En el otro extremo, el Mundial ya se ha acabado para Haití (Grupo C), Turquía (Grupo D), Túnez (Grupo F), Jordania (Grupo J) y Panamá (Grupo L). Cinco equipos que mirarán el resto del torneo desde fuera, con la mezcla de frustración y aprendizaje que deja una eliminación temprana.
La jornada 14 será decisiva para 12 selecciones de los Grupos A, B y C, que conocerán su destino. El formato es claro: avanzan los dos primeros de cada grupo y se suman los ocho mejores terceros para completar el cuadro de 32 equipos.

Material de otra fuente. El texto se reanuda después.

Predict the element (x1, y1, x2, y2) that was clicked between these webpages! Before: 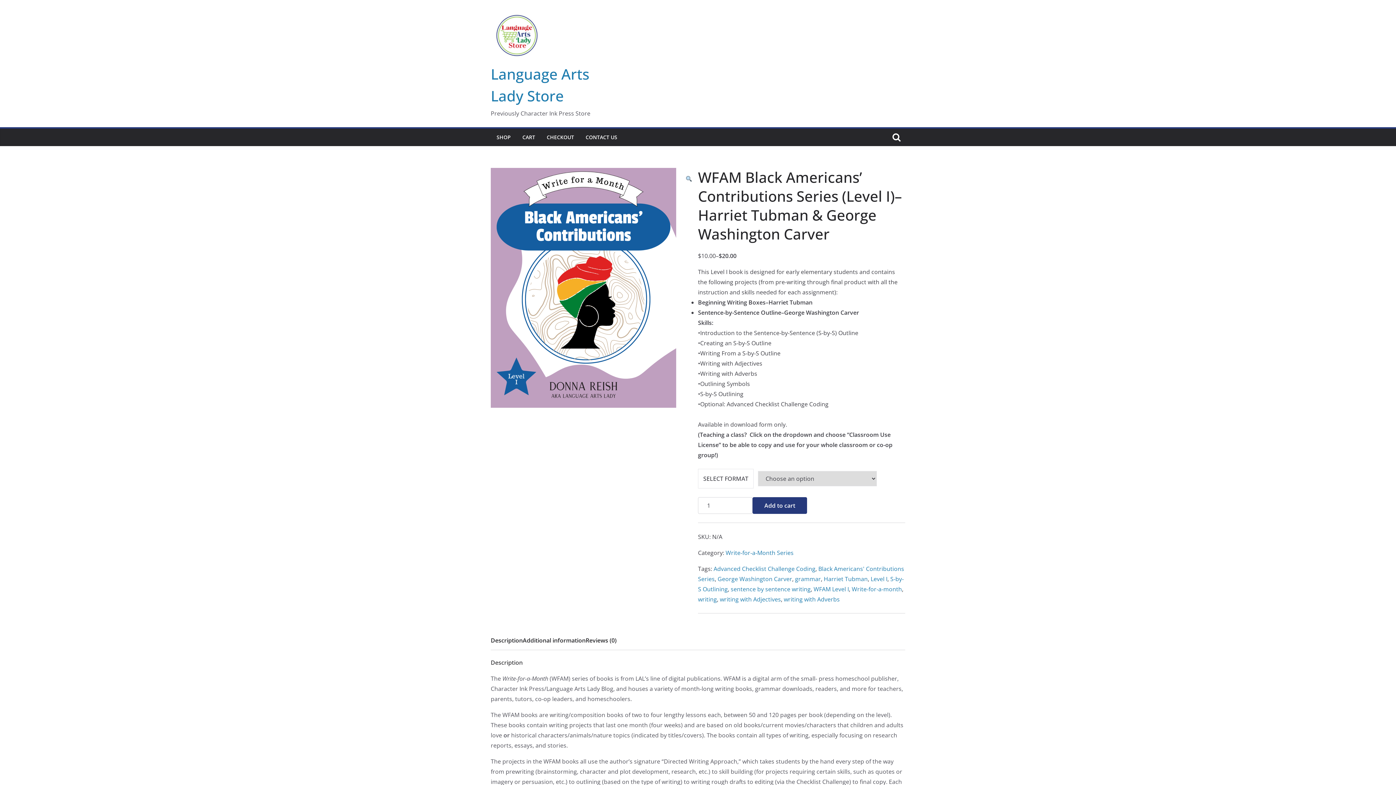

Hay un matiz clave en este Mundial: el primer criterio de desempate entre equipos igualados a puntos es el enfrentamiento directo, no la diferencia de goles general. Después sí cuentan la diferencia de goles, los tantos anotados y, si la igualdad persiste, entra en juego el “fair play”.
Ese baremo disciplinario se calcula a partir de las tarjetas amarillas y rojas acumuladas. Cada cartulina resta. Menos amonestaciones, mejor puntuación. En un torneo tan apretado, una entrada a destiempo o una protesta de más pueden costar una clasificación.
Trump, la copa y el escaparate final
Fuera del césped, el Mundial también movió ficha en el terreno político. El presidente de Estados Unidos, Donald Trump, entregará el trofeo al capitán del equipo campeón en la final del 19 de julio. Lo confirmó Gianni Infantino, presidente de FIFA, al anunciar que ambos compartirán el momento de la consagración sobre el césped.
No será la primera vez que Trump aparece en un podio futbolístico: ya co-presentó el trofeo del Mundial de Clubes junto a Infantino el año pasado. Aquella escena fue objeto de burlas cuando el mandatario prolongó su presencia en el escenario y se sumó a las celebraciones de Chelsea, desconcertando a los jugadores. Esta vez, el foco será todavía mayor.
Noruega y la ola vikinga
Entre tanto cálculo y tensión, Noruega se permitió un momento de pura celebración. La selección nórdica aseguró su plaza en las eliminatorias del Grupo I y lo festejó con su ya icónico “Viking Row”, la celebración viral que mezcla identidad, espectáculo y comunión con la grada.
No fue solo un baile. Fue una declaración de presencia en un Mundial donde gigantes tradicionales ya se han asegurado sitio, pero donde hay espacio para irrupciones inesperadas.
Ronaldo ha vuelto, Modric sigue escribiendo páginas imposibles y Inglaterra duda justo cuando debería acelerar. Con la última jornada de grupos a la vuelta de la esquina, la pregunta ya no es quién juega mejor, sino quién soporta mejor el vértigo de saber que, a partir de ahora, cada error puede ser el último.